February 12, 2024 by Graham Merrington
When undertaking an environmental risk assessment for a chemical there are commonly two key inputs; the first is related to the how hazardous the chemical is, most often determined through the use of ecotoxicity test data and the second modelled or measured concentrations of the chemical in the environmental matrices of interest (soil, water, sediment, biota, etc.). Most regulatory jurisdictions with responsibilities for deriving hazard metrics for use in environmental risk assessment have clear guidance to assess the reliability and relevance of ecotoxicity test data. This guidance reduces the need for ‘expert judgement’ and so delivers consistency, accountability, and repeatability of outcomes. The guidance also means that researchers and practitioners undertaking ecotoxicity testing can ensure their data are useable for risk assessment purposes (ever more important as concerns righty grow around the need to reduce wasteful and frivolous animal testing). Familiar schemes and approaches, such as CRED (Criteria for Reporting and Evaluating Ecotoxicity Data) and Klimisch, are widely used.

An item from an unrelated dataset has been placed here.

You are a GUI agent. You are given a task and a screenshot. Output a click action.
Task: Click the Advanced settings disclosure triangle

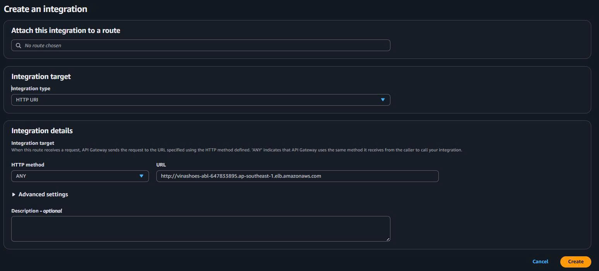[x=14, y=194]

Unfortunately, no comprehensive guide exists to assess the reliability and relevance of the second input to the environmental risk assessment of a chemical, the modelled or monitored concentration data in the environment, also known as exposure data. In 2021 a SETAC (Society of Environmental Toxicology and Chemistry) Technical Workshop was held in Copenhagen, with 35 experts from over 20 countries (including Adam, Iain, and Graham from wca), charged with the aim and for the first time of developing practical, implementable Criteria for Reporting and Evaluating Exposure Datasets. The sibling of CRED, CREED (Criteria for Reporting and Evaluating Exposure Datasets) is now about to published online in Integrated Environmental Assessment and Management. The four-paper series (An introduction to Criteria for Reporting and Evaluating Exposure Data (CREED); Evaluating the reliability of environmental concentration data to characterize exposure in environmental risk assessments; Assessing the relevance of environmental exposure data sets; Implementation of the CREED approach for environmental assessments), detail the specifics of the approach, that can be considered as best practice including the need to clearly define the purpose of the assessment, gateway criteria, detailed reliability and relevance criteria, a transparent and intuitive scoring system, template, and report card.
Like CRED, CREED aims to deliver a consistent, transparent, and useable approach for exposure data users, generators, and database owners, facilitating best practice in our assessment of potential chemical risks (and best use of finite resources in generating data). The reliability and relevance requirements for an exposure dataset used to assess Quality Standard compliance at a site, are inevitably different from state of the environment reporting or data used for chemical authorisation or registration. The CREED approach demonstrates with examples that, perhaps not surprisingly, not all exposure data are fit for all assessment purposes (as discussed here).
SETAC are holding a webinar on the general aspects of CREED 14th March 2024, with a second in mid April on the practical application of CREED. There is a session at SETAC Europe in Seville in May dedicated to CREED also a ‘Drop-in’ meeting regarding dealing with data challenges and CREED. Please do read the papers, The SETAC Globe Article and use CREED – feedback is always helpful(!). What works, what doesn’t? Hopefully, we’ll see you at one of the webinars or at SETAC EU!